Dari  analisis  dan  pembahasan di  atas  dapat  dikatakan  bahwa  dengan pemberlakuan Kawasan Perdagangan Bebas ASEAN-China mulai tahun 2010 ini, ekspor komoditas pertanian Indonesia akan terpusat pada produk pertanian yang sangat primer atau setengah jadi seperti oil seed, cocoa and cocoa preparations , karet alam,  residues & waste from the food indust; preparation and fodder, dan edible fruit and nuts; peel of citrus fruit or melons. Sementara impor produk pertanian Indonesia akan memusat pada komoditas-komoditas pangan, sayur dan buah, kecuali daging. China akan membutuhkan beberapa produk primer dari ASEAN seperti kayu, biji besi, karet dan berbagai buah tropis untuk mengembangkan ekonominya (Tong dan Keng, 2010).


DAMPAK PEMOTONGAN TARIF DALAM KERANGKA KPB ASEAN-CHINA


Metode Analisis Keseimbangan Umum dengan dua skenario, yakni (1) liberalisasi penuh (pemotongan tarif sebesar 100 persen) pada seluruh produk pertanian ASEAN dan China dan (2) liberalisasi penuh pada seluruh produk yang diperdagangkan ASEAN dan China memberikan hasil sebagai berikut:

(a)     Kesejahteraan masyarakat Indonesia  pada  skenario (1)  menurun  sebesar AS$ -14,33 juta, atau setara Rp. 128,97 milyar (pada nilai tukar Rp. 9,000 per dolar AS), tetapi pada skenario (2) meningkat sebesar AS$ 319,82 juta, atau setara Rp. 2.878,38 milyar karena pendapatan rumahtangga regional Indonesia menurun sebesar -0,08 persen pada skenario (1), tetapi meningkat sebesar 1,13 persen pada skenario (2),

(b)    Produksi  komoditas  olahan  pertanian,  padi/beras,  padi-padian  lainnya, sayuran dan buah, tanaman lain menurun dengan kisaran antara 0,01 persen sampai 0,16 persen pada skenario (1).
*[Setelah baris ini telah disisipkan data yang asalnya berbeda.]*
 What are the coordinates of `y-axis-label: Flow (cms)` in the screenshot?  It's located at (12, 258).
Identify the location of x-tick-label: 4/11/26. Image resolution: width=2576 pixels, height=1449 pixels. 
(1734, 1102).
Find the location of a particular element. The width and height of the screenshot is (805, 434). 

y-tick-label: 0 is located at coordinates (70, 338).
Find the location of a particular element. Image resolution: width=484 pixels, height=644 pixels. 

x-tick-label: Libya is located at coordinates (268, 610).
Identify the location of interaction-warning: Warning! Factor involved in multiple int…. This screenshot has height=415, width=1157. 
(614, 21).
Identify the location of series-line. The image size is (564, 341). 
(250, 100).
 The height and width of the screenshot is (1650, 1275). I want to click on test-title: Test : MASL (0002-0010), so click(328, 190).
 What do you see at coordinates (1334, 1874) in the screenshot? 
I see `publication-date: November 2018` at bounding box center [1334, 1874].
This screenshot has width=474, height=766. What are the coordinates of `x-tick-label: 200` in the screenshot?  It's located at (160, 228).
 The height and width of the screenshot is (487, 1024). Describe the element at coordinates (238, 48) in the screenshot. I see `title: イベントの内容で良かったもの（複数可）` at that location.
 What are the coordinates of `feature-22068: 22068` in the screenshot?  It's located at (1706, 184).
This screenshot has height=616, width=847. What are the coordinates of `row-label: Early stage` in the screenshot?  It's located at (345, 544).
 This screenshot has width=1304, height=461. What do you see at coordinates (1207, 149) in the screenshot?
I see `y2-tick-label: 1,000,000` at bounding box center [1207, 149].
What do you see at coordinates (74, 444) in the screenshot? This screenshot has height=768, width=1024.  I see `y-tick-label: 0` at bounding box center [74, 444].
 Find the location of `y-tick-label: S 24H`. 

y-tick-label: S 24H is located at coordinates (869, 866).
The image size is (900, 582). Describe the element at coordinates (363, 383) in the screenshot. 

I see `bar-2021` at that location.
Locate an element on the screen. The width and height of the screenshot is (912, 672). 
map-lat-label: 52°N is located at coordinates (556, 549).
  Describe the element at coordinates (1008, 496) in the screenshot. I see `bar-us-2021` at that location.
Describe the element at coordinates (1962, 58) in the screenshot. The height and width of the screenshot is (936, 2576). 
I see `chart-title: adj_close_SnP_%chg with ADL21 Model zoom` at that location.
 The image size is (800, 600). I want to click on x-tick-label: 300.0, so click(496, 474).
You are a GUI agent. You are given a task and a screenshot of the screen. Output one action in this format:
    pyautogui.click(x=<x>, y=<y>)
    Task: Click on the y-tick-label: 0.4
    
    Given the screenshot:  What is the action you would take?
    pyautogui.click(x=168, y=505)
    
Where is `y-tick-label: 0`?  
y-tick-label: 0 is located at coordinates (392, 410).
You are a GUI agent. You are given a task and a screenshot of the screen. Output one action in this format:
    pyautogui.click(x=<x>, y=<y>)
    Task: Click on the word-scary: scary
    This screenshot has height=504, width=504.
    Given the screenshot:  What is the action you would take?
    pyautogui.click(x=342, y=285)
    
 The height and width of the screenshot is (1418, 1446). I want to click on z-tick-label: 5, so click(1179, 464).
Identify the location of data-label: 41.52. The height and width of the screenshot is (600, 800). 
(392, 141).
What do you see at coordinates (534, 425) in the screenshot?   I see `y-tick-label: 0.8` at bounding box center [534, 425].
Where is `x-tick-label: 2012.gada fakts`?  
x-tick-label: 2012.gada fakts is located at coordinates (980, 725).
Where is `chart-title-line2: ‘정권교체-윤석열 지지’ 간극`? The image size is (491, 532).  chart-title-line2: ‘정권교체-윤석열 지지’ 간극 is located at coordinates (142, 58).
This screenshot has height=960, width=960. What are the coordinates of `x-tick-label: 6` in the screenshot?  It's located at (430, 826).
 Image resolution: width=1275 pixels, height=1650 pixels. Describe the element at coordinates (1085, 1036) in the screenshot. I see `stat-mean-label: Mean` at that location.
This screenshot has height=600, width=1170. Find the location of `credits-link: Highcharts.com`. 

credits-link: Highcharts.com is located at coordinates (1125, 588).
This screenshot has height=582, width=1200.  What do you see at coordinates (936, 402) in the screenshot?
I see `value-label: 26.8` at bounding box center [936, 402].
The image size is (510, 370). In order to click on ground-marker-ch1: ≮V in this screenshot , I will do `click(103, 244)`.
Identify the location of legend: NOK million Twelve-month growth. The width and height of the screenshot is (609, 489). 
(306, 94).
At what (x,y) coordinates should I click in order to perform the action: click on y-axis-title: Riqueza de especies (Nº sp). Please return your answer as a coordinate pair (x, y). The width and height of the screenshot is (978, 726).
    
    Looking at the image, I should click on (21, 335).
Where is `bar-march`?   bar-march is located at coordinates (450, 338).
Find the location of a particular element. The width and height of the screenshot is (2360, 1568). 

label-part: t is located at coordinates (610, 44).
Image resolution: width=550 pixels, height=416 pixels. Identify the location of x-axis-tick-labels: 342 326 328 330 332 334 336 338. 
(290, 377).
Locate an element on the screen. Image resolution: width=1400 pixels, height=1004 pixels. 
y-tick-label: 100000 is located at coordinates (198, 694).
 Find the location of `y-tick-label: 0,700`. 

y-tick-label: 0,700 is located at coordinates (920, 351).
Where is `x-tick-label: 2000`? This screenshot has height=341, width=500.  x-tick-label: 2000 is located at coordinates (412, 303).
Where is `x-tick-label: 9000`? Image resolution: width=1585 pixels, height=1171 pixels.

Sedangkan pada skenario (2) hampir semua produk pertanian dan olahannya menurun pada kisaran 0,11 persen sampai 1,10 persen,

(c)     Jumlah ekspor olahan pertanian, padi/beras dan sayur serta buah menurun sebesar 0,74 persen sampai 24,64 persen, ekspor gandum, padi-padian lainnya, biji-bijian mengandung minyak, pucuk tebu, bit gula, serat dari tanaman dan tanaman lainnya meningkat antara 0,01 persen sampai 0,64 persen  pada  skenario  (1),  sedangkan  pada  skenario  (2)  ekspor  seluruh produk ini menurun sebesar 0,6 persen sampai 28,21 persen, kecuali untuk pucuk tebu dan bit gula yang meningkat sebesar 9,13 persen,

(d)    Jumlah impor gandum, padi-padian lainnya, biji-bijian mengandung minyak dan pucuk tebu dan gula bit menurun antara 0,15 persen sampai 0,64 persen, sementara untuk produk olahan pertanian, padi/beras, sayur dan buah, serat dari tanaman dan tanaman lainnya meningkat antara 0,06 persen sampai
2,62  persen  pada  skenario  (1).  Pada  skenario  (2)  impor  untuk  seluruh produk pertanian ini  meningkat antara 0,43  persen sampai 4,08  persen, kecuali gandum menurun 0,15  persen. Laju  peningkatan impor  terbesar terjadi pada sayur dan buah,

Dari hasil-hasil ini dapat disimpulkan bahwa meskipun tingkat kesejahteraan masyarakat Indonesia secara umum dapat meningkat lebih tinggi pada skenario liberalisasi penuh bagi semua komoditas yang diperdagangkan, di sektor pertanian belum tentu diikuti dengan perbaikan pada produksi dan ekspor komoditas andalannya. Oleh karena itu, liberalisasi ini belum menjadi jaminan peningkatan kesejahteraan petani atau produsen komoditasnya. Hal ini sejalan dengan penelitian Pambudi dan Chandra (2006) serta Tambunan (2007) yang menyimpulkan bahwa petani-petani Indonesia akan mengalami lebih banyak kerugian daripada keuntungan dari program tersebut dan Indonesia akan menjadi sebuah negara anggota ASEAN yang dirugikan dari kesepakatan perdagangan regional tersebut.


TANTANGAN DAN PELUANG
Apakah Tantangan dapat dijadikan sebagai Peluang?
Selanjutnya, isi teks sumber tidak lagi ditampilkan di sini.